→ Work instruction:
Reproduce word for word the lines of the records from the one containing "Identify the location" through the end of the records, inclusive.

→ Dataset extract:
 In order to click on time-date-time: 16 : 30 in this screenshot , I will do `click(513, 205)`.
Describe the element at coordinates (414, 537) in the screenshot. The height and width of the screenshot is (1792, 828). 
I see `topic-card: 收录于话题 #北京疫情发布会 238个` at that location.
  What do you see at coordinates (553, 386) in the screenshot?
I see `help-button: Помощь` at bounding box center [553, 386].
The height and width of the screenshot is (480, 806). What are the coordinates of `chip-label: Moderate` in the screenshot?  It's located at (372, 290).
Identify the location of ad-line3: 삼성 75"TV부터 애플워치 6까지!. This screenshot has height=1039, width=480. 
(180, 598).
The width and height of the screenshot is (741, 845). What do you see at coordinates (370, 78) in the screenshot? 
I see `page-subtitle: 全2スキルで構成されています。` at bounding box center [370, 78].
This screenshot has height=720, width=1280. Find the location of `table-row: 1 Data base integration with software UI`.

→ Answer area:
Identify the location of ad-line3: 삼성 75"TV부터 애플워치 6까지!. This screenshot has height=1039, width=480. 
(180, 598).
The width and height of the screenshot is (741, 845). What do you see at coordinates (370, 78) in the screenshot? 
I see `page-subtitle: 全2スキルで構成されています。` at bounding box center [370, 78].
This screenshot has height=720, width=1280. Find the location of `table-row: 1 Data base integration with software UI`.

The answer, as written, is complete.